Python 具有类属性的BeautifulSoup findall-unicode编码错误_Python_Beautifulsoup

Python 具有类属性的BeautifulSoup findall-unicode编码错误

python

Python 具有类属性的BeautifulSoup findall-unicode编码错误,python,beautifulsoup,Python,Beautifulsoup,我正在使用BeautifulSoup从中提取新闻故事（仅标题），并且到目前为止有这么多- import urllib2 from BeautifulSoup import BeautifulSoup HN_url = "http://news.ycombinator.com" def get_page(): page_html = urllib2.urlopen(HN_url) return page_html def get_stories(content):

我正在使用BeautifulSoup从中提取新闻故事（仅标题），并且到目前为止有这么多-

import urllib2
from BeautifulSoup import BeautifulSoup

HN_url = "http://news.ycombinator.com"

def get_page():
    page_html = urllib2.urlopen(HN_url) 
    return page_html

def get_stories(content):
    soup = BeautifulSoup(content)
    titles_html =[]

    for td in soup.findAll("td", { "class":"title" }):
        titles_html += td.findAll("a")

    return titles_html

print get_stories(get_page()

)

但是，当我运行代码时，它会给出一个错误-

Traceback (most recent call last):
  File "terminalHN.py", line 19, in <module>
    print get_stories(get_page())
UnicodeEncodeError: 'ascii' codec can't encode character u'\xe2' in position 131: ordinal not in range(128)

回溯（最近一次呼叫最后一次）：
文件“terminalHN.py”，第19行，在
打印get_故事（get_page（））
UnicodeEncodeError:“ascii”编解码器无法对位置131中的字符u'\xe2'进行编码：序号不在范围内（128）

如何使其工作？

它工作正常，但输出中断。要么显式编码到控制台的字符集，要么找到不同的方式运行代码（例如，从空闲中运行）。

因为BeautifulSoup在内部使用unicode字符串。将unicode字符串打印到控制台将导致Python尝试将unicode转换为Python的默认编码（通常为ascii）。对于非ascii网站，这通常会失败。通过谷歌搜索“Python+Unicode”，您可以了解Python和Unicode的基本知识。同时转换使用将unicode字符串转换为utf-8

print some_unicode_string.decode('utf-8')

关于代码，需要注意的一点是

findAll

返回一个列表（在本例中是一个BeautifulSoup对象列表），而您只需要标题。您可能想改用

find

。而不是打印出一个BeautifulSoup对象的列表，你说你只想要标题。

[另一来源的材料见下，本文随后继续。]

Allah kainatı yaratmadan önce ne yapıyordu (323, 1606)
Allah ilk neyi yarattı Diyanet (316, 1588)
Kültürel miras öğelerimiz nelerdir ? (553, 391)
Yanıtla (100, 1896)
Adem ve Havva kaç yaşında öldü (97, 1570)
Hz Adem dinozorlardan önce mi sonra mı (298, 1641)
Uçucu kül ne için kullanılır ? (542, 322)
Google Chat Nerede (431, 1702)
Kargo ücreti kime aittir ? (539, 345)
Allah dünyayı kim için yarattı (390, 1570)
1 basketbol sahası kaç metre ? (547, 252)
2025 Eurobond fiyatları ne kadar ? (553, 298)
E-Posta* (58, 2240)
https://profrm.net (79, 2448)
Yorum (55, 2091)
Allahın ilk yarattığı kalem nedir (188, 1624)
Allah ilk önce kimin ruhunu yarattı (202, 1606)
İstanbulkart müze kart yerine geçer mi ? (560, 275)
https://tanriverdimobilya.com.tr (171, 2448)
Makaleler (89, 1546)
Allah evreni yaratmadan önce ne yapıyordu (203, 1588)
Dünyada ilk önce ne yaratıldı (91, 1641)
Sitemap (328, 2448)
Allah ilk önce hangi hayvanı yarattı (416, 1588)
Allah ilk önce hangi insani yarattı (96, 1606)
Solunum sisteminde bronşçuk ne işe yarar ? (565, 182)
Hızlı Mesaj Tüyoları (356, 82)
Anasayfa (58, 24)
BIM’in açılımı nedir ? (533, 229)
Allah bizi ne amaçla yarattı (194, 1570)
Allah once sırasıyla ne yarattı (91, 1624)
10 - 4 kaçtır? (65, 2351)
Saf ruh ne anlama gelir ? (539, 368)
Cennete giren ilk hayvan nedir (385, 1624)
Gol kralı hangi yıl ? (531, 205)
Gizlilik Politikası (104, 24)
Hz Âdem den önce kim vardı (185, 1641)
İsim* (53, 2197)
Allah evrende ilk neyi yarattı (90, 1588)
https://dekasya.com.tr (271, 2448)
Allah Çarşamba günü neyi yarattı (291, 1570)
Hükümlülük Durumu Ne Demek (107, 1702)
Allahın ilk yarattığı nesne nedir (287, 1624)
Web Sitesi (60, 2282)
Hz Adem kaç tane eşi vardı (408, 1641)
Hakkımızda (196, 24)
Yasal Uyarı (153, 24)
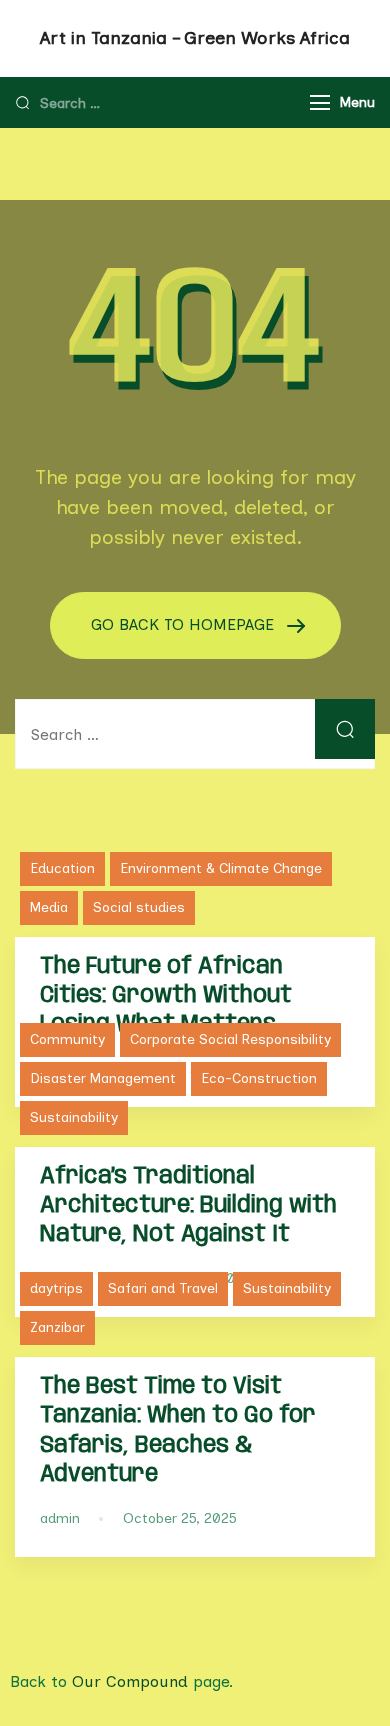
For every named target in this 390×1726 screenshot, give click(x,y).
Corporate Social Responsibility (230, 1039)
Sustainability (74, 1117)
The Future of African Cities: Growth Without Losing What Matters (166, 995)
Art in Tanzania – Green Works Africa (195, 38)
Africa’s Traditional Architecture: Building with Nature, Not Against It (188, 1205)
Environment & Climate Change (221, 868)
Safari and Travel (163, 1288)
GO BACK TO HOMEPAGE (185, 624)
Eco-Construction (259, 1078)
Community (67, 1039)
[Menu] (320, 102)
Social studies (139, 907)
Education (62, 868)
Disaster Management (103, 1078)
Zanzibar (57, 1327)
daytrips (56, 1288)
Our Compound (130, 1681)
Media (49, 907)
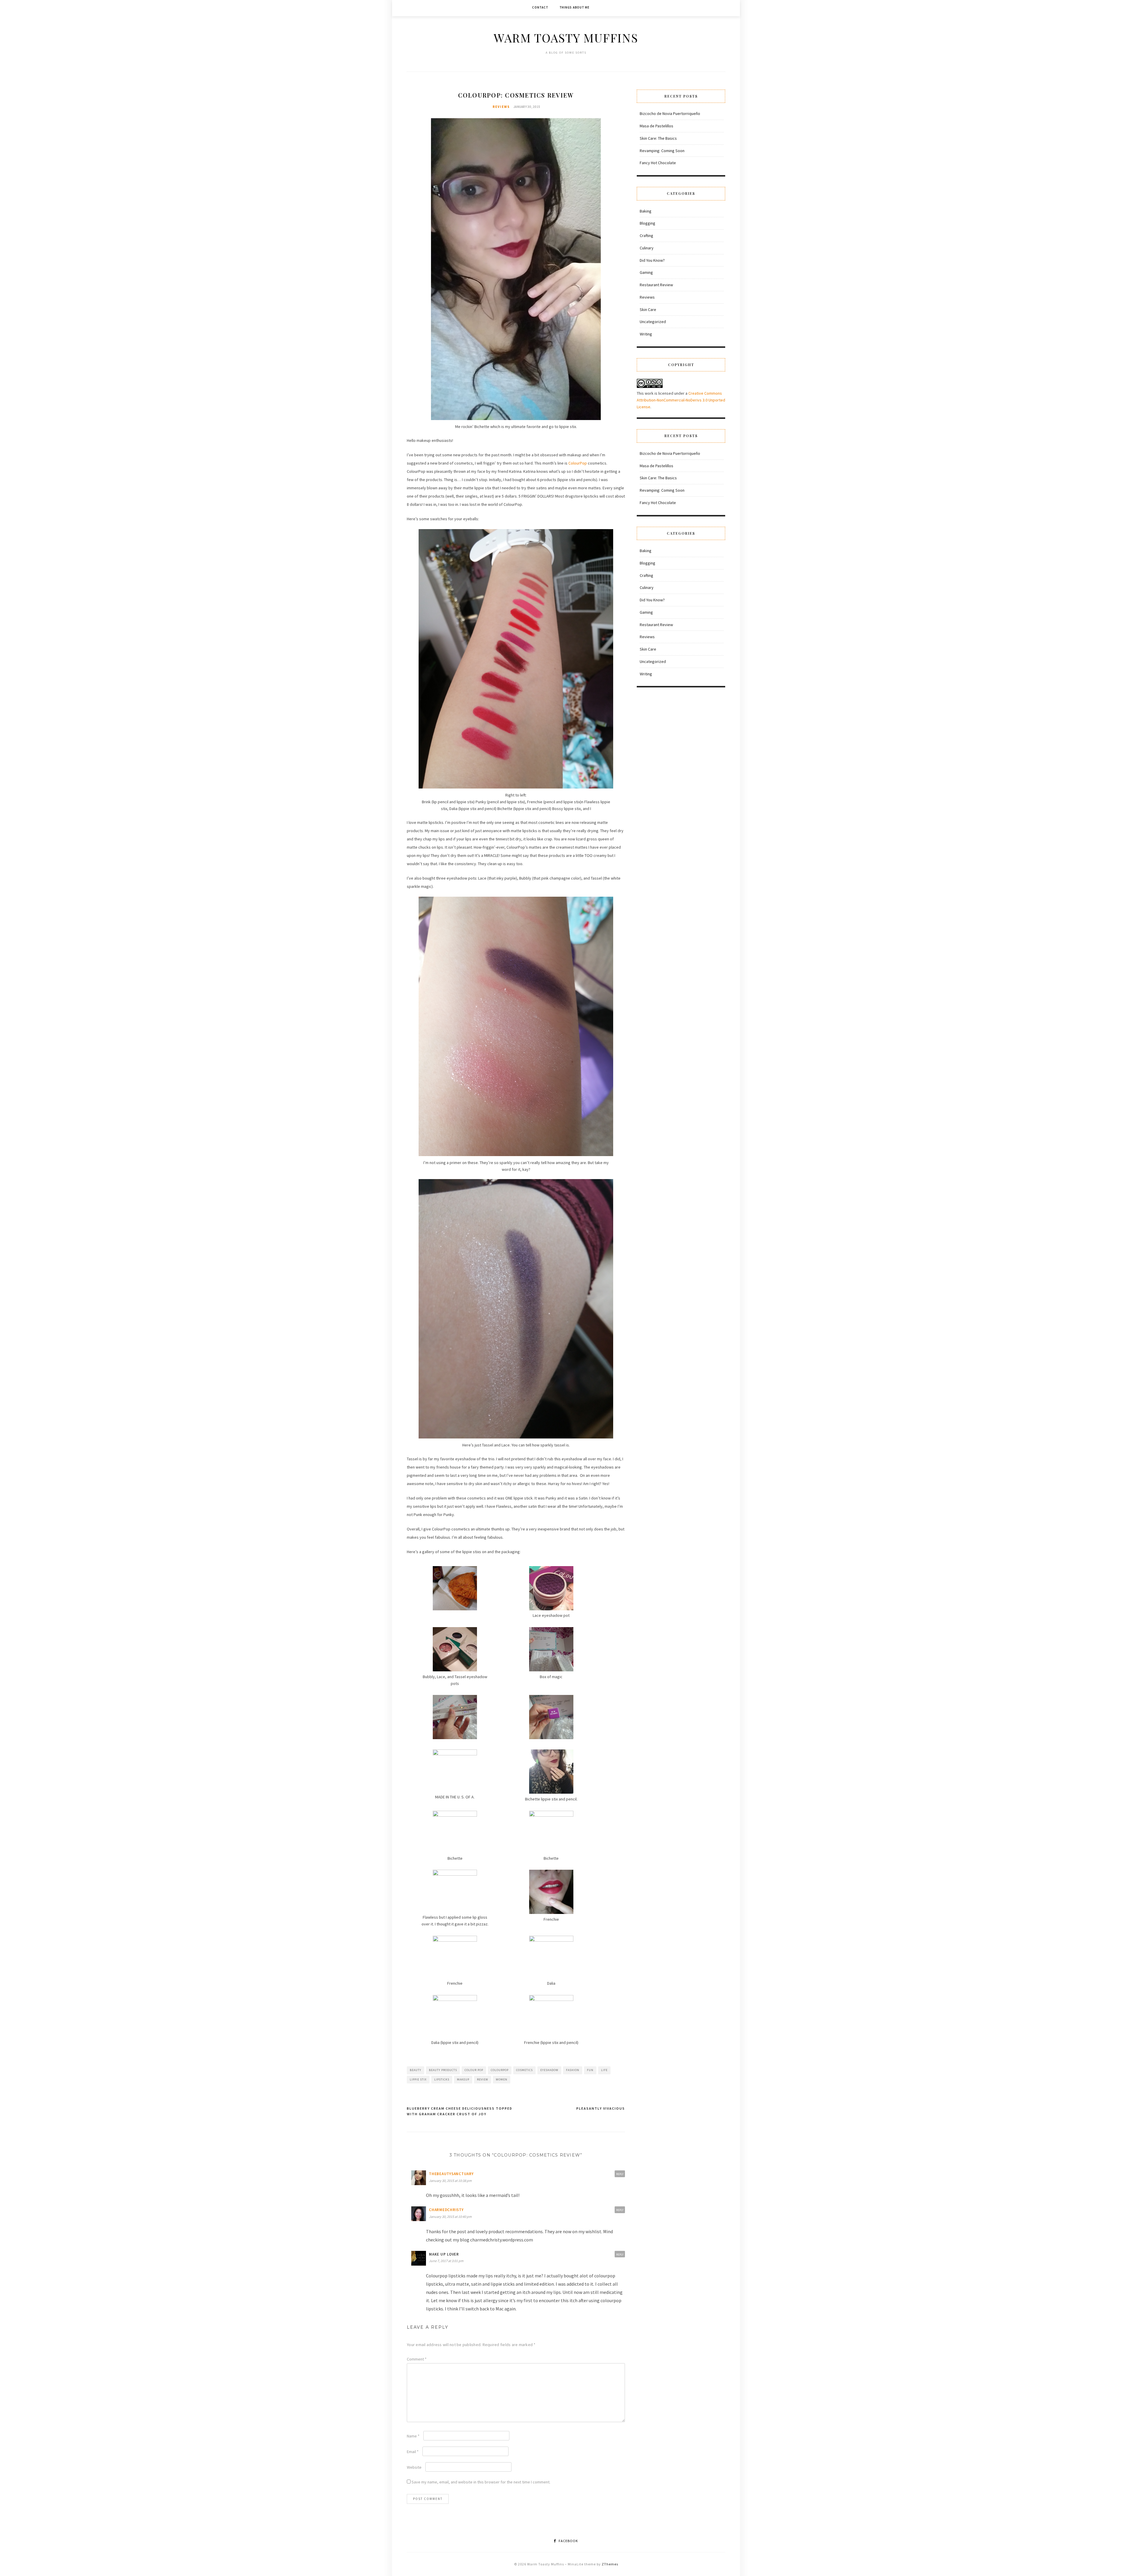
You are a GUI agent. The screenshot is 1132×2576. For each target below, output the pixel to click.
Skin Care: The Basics (658, 138)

例如，以下操作很好：

import urllib2
from BeautifulSoup import BeautifulSoup

HN_url = "http://news.ycombinator.com"

def get_page():
    page_html = urllib2.urlopen(HN_url) 
    return page_html

def get_stories(content):
    soup = BeautifulSoup(content)
    titles = []

    for td in soup.findAll("td", { "class":"title" }):
        a_element = td.find("a")
        if a_element:
            titles.append(a_element.string)

    return titles

print get_stories(get_page())

因此，现在

get_stories（）

返回一个

unicode

对象列表，该列表将按预期打印。

您希望

.encode（'utf-8'）

将unicode字符串转换为utf-8编码字符串。